Action, reaction, chain-reaction. I am only the sum of what I hold. I am only the interwoven fingers of the hand I'm holding.

“What are you writing?”
“My Sunday sermon.”
“Do you have something to say?”
“I always have something to say, Summer.”

And the windows are open. The doves are making sounds. It is raining. There is rain on the tile floor. There is rain on my skin. Still hot from the shower. All the windows stand open. All the windows... there is no difference. Inside or outside. Night sky, skylights. I am just standing here, as seen and as hidden as anywhere else.
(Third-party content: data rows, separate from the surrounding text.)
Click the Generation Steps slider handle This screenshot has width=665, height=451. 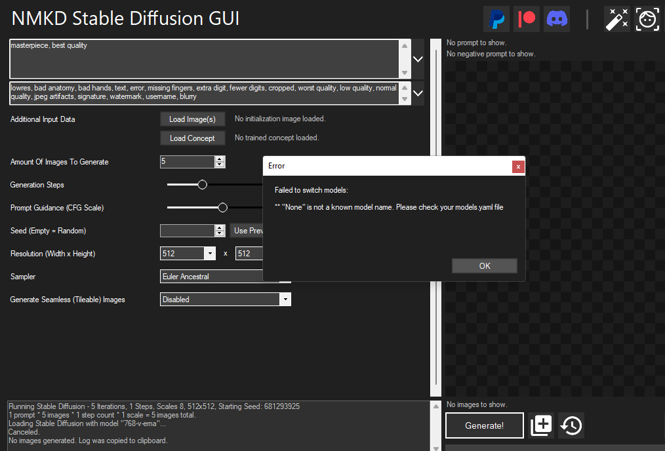tap(202, 185)
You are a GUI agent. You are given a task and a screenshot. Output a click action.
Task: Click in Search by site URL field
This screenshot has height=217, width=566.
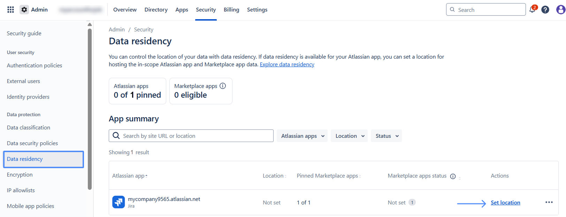tap(195, 136)
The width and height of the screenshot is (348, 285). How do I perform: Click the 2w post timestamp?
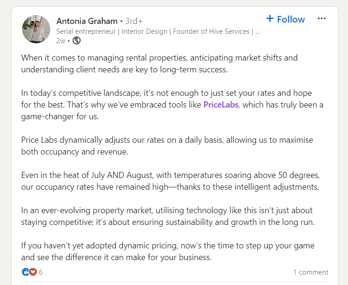coord(61,41)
“Do you have anything to say?”
“I always have something to say, Lord.”

And we walked at dawn. The street was ugly. The concrete cracked from a long winter and a bad thaw. You handed me a stone from your pocket. The tears on your face were the silent kind I used to watch my father cry. You didn't need to tell me it was a touchstone. I took it and a shock ran up my arm and down my spine. “I can't carry it any longer,” you thought but I heard the words as clearly as I saw the fast moving clouds, white strands of eternity, across that pale morning sky. I slipped the stone into my pocket. It was heavy. It was beautiful. It was horrible. It now was mine.

We must surround ourselves with companions willing to recast our day for us over and over again. To reset the line of truth. To recharge the heart. We must do the same for them.

“What's new?”
“I hate the word 'actually.'”
“Hm.”

I am confident enough to be silent. I am sure enough to enjoy listening to another person talk. I do not have to weigh in. I like watching the way a mouth moves to form words only a moment after the brain has formed them. I have no desire to correct someone. I open my mouth when I am able to say, “Oh! That is something new. Thank you.” I have no interest in using my voice to prove to the world how great I am.

Whose life are you recasting? Who do you sprinkle stardust for?

“She has a lock of hair in her pocket
and a cross around her neck.
The hair is from a little boy
and the cross from someone she hasn't met yet.
She says she talks to angels
and they call her by her name.”

Christ, sometimes I cannot carry it all. Sometimes I cannot see my personal sky. Sometimes I am afraid to ask you because I am scared of what you will tell me. I am not ashamed not to have all the answers... I would be ashamed if I didn't fight and bleed to find them.

*whispering* Lord? Here I am...

Sometimes it is so much better to shut my mouth, open my ears and nod my head. Sometimes it is so much easier to carry the stone for someone else. I grow more when I listen than when I talk. I make a difference when I accomplish the impossible and tell no one but my God.

*whispering* ...covered in your rain...

Take a step. Keep stepping until it is no longer easy. Draw your own map and then make it real. Take a hand. Keep holding until it is no longer easy. Draw another's heart and then recharge it.

*whispering* ...it feels so right to remake my world.

When we reach out to the person least likely... when we see with another person's eyes... when we truly come to know our opposition... we finally see through the mirror clearly. We become full. We grasp the touchstone and shock runs through our body. We see for the first time.

We grow up.

When life becomes difficult, we become Christian.

EJ

Grandmother? I would have carried your stone. I wish, so often, that you had burdened me.